Thermal Switching Error Versus Delay Tradeoffs in Clocked QCA Circuits

摘要

The quantum-dot cellular automata (QCA) model offers a novel nano-domain computing architecture by mapping the intended logic onto the lowest energy configuration of a collection of QCA cells, each with two possible ground states. A four-phased clocking scheme has been suggested to keep the computations at the ground state throughout the circuit. This clocking scheme, however, induces latency or delay in the transmission of information from input to output. In this paper, we study the interplay of computing error behavior with delay or latency of computation induced by the clocking scheme. Computing errors in QCA circuits can arise due to the failure of the clocking scheme to switch portions of the circuit to the ground state with change in input. Some of these non-ground states will result in output errors and some will not. The larger the size of each clocking zone, i.e., the greater the number of cells in each zone, the more the probability of computing errors.

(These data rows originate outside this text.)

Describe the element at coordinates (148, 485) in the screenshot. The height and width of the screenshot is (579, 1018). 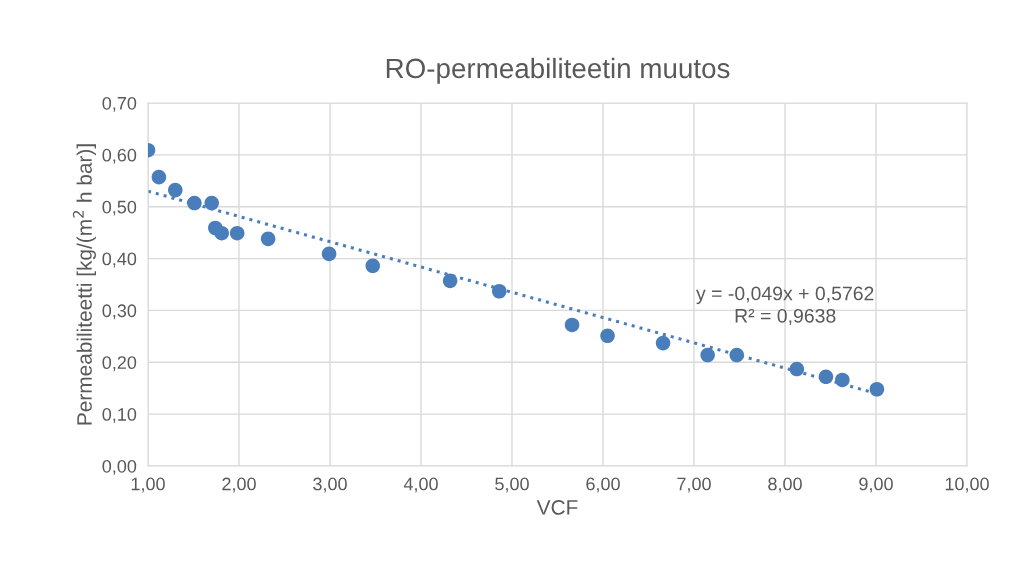
I see `x-tick-label: 1,00` at that location.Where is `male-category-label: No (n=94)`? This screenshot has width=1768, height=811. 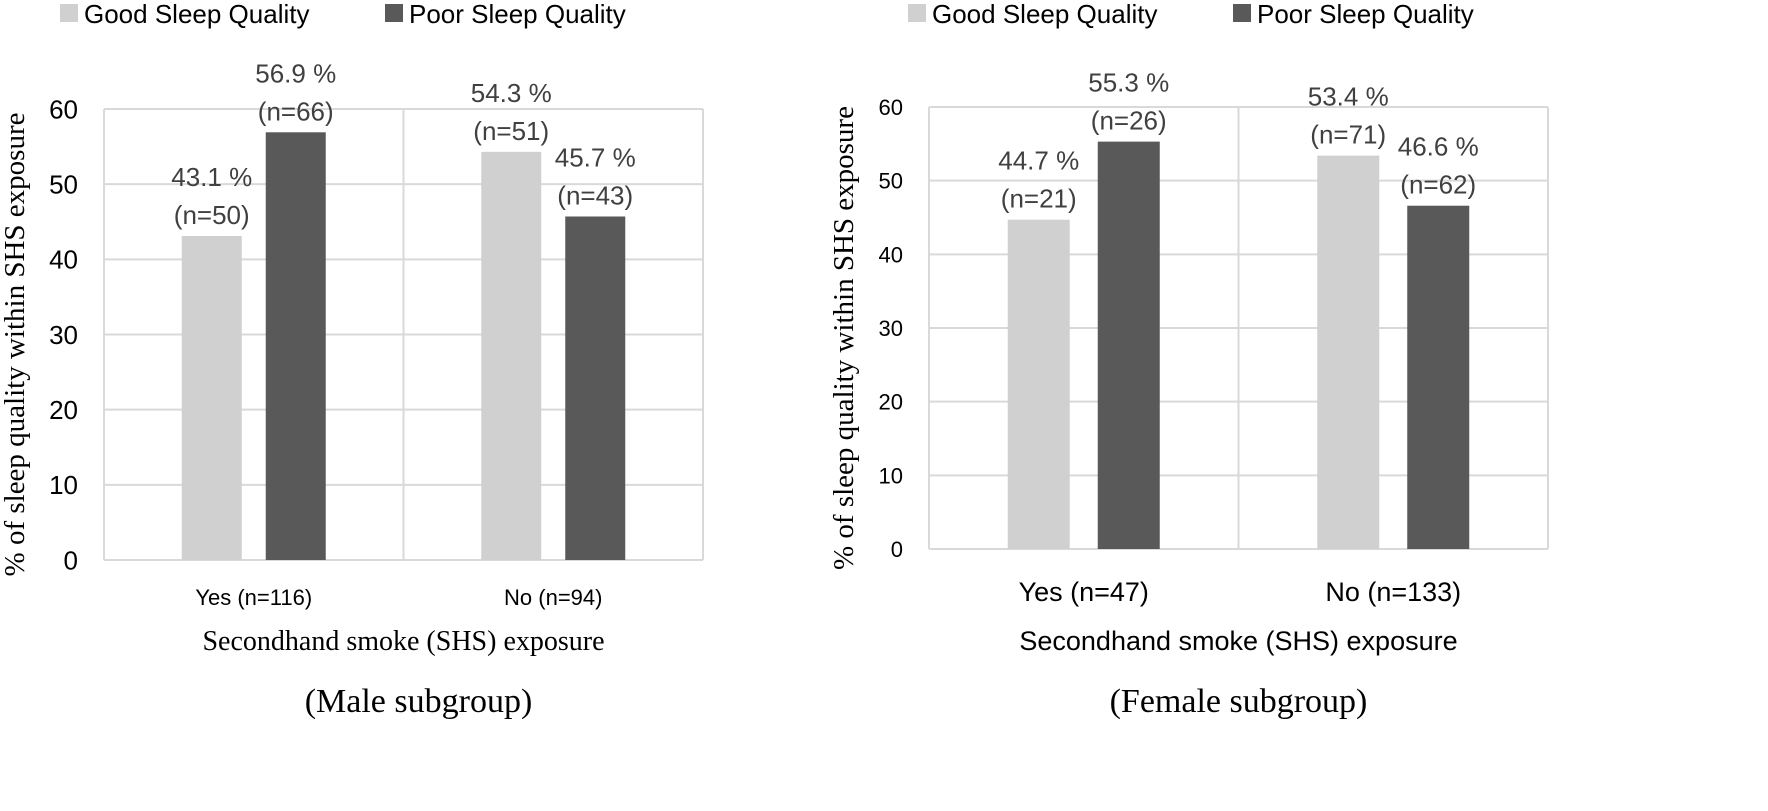 male-category-label: No (n=94) is located at coordinates (553, 598).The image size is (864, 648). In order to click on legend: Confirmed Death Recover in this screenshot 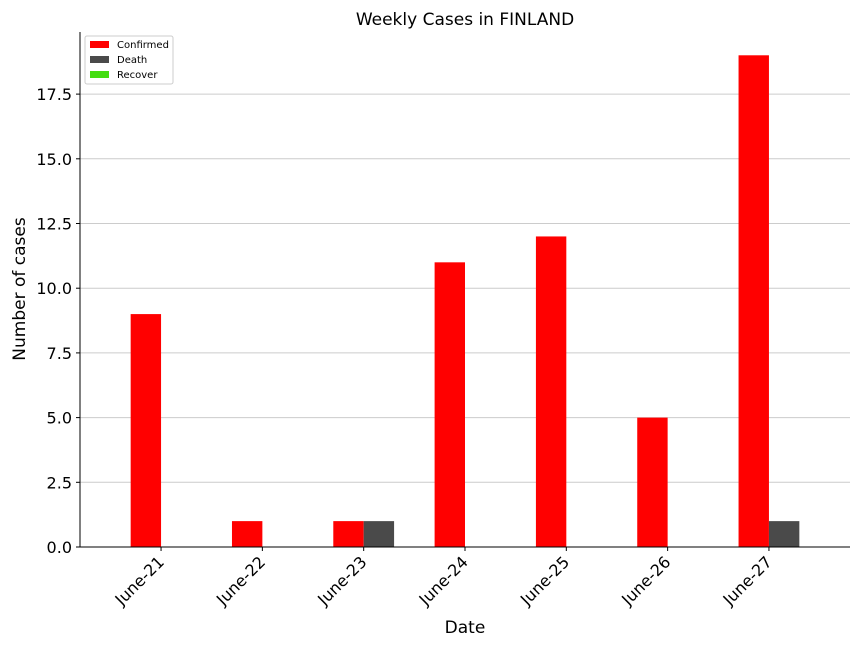, I will do `click(129, 60)`.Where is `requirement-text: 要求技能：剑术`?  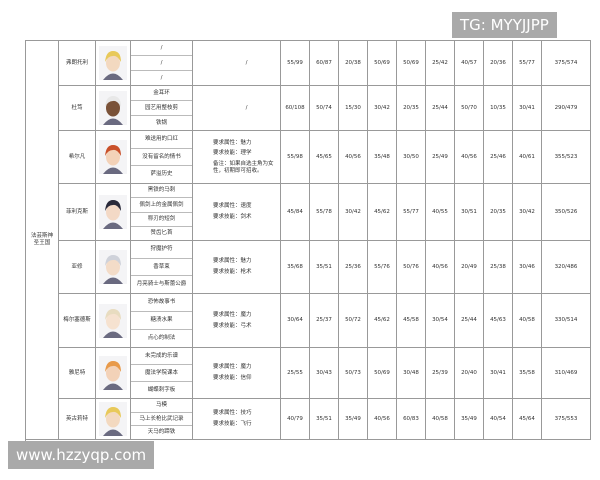 requirement-text: 要求技能：剑术 is located at coordinates (232, 217).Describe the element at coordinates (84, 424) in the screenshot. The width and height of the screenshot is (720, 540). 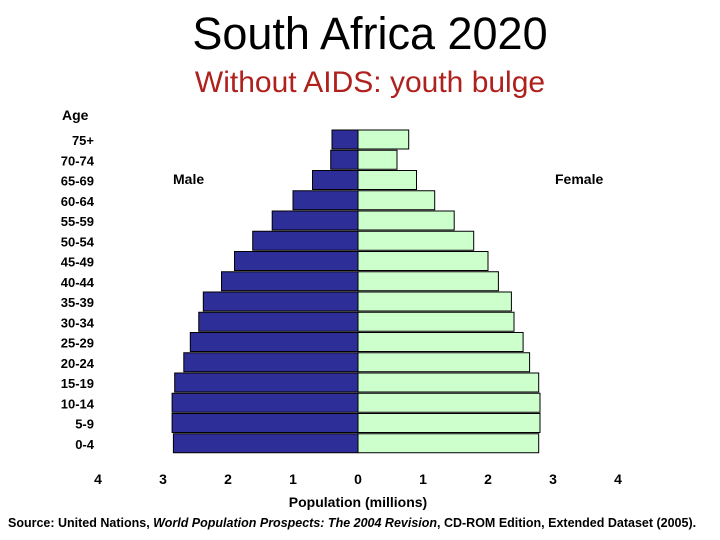
I see `age-label: 5-9` at that location.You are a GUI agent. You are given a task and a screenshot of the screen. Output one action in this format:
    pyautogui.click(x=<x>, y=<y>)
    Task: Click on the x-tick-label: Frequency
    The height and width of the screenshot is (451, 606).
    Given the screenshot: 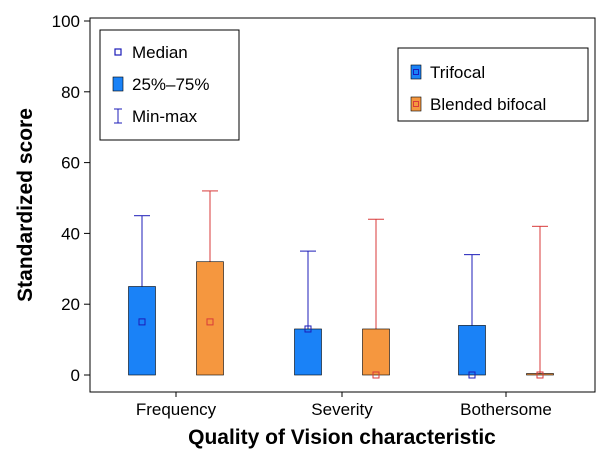 What is the action you would take?
    pyautogui.click(x=176, y=410)
    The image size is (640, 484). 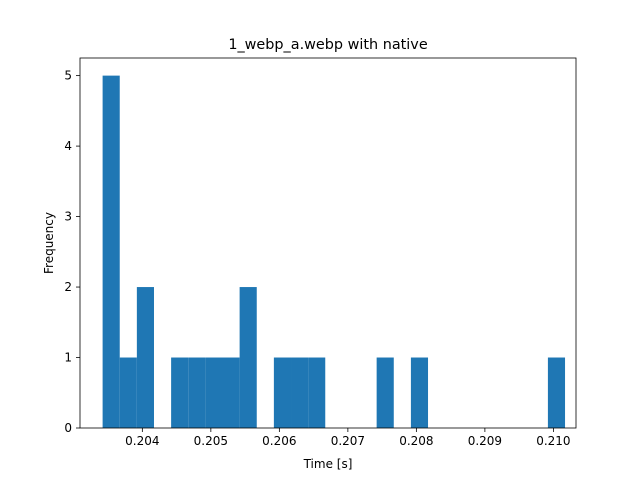 I want to click on x-axis-label: Time [s], so click(x=328, y=464).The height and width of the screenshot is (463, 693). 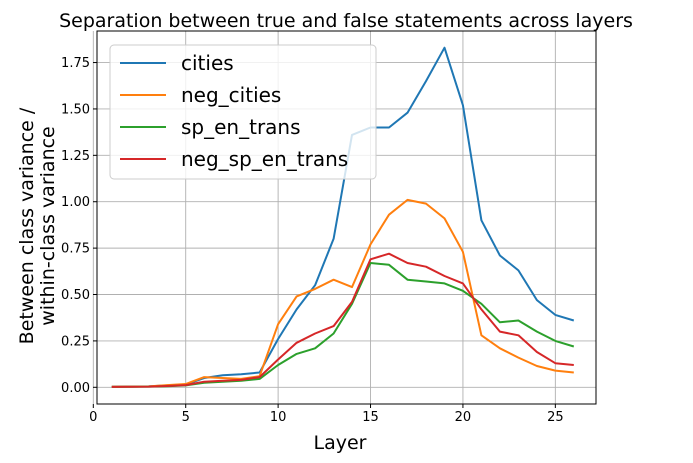 I want to click on y-axis-label-line-2: within-class variance, so click(x=48, y=226).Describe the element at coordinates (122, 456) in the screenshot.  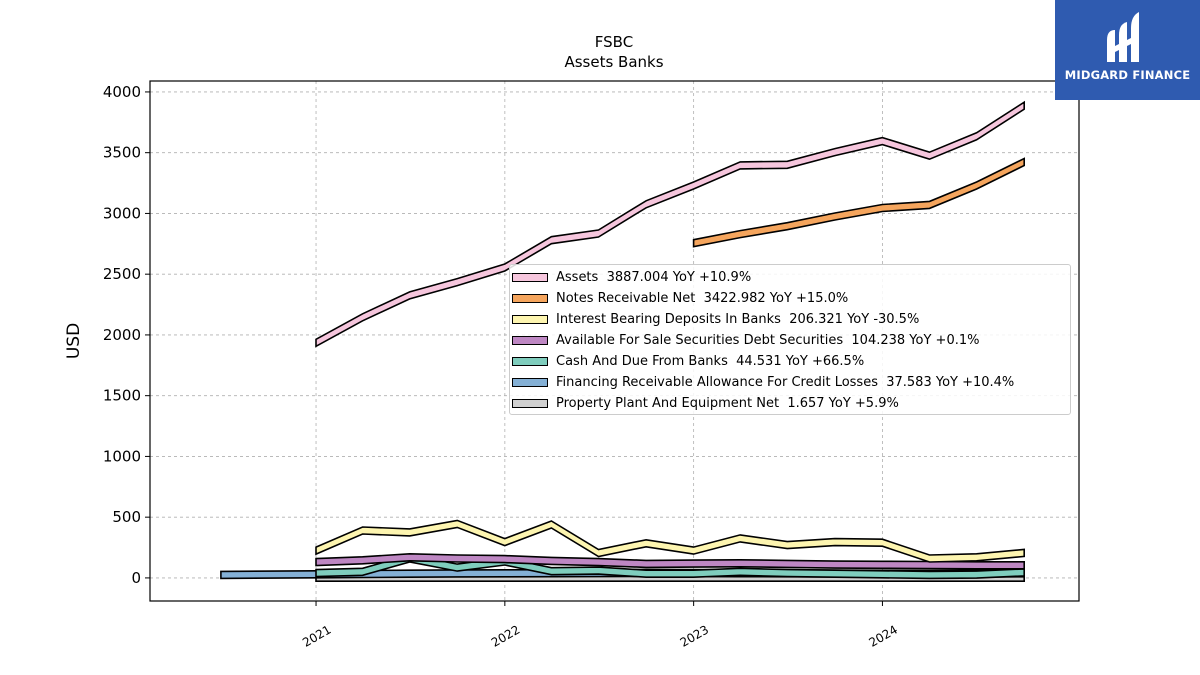
I see `y-tick-label: 1000` at that location.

However, larger clocking zones imply faster propagation of information from input to output, i.e., reduced delay. Current QCA simulators compute just the ground state configuration of a QCA arrangement. In this paper, we offer an efficient method to compute the $N$-lowest energy modes of a clocked QCA circuit. We model the QCA cell arrangement in each zone using a graph-based probabilistic model, which is then transformed into a Markov tree structure defined over subsets of QCA cells. This tree structure allows us to compute the $N$-lowest energy configurations in an efficient manner by local message passing. We analyze the complexity of the model and show it to be polynomial in terms of the number of cells, assuming a finite neighborhood of influence for each QCA cell, which is usually the case. The overall low-energy spectrum of multiple clocking zones is constructed by concatenating the low-energy spectra of the individual clocking zones-. We demonstrate how the model can be used to study the tradeoff between switching errors and clocking zones.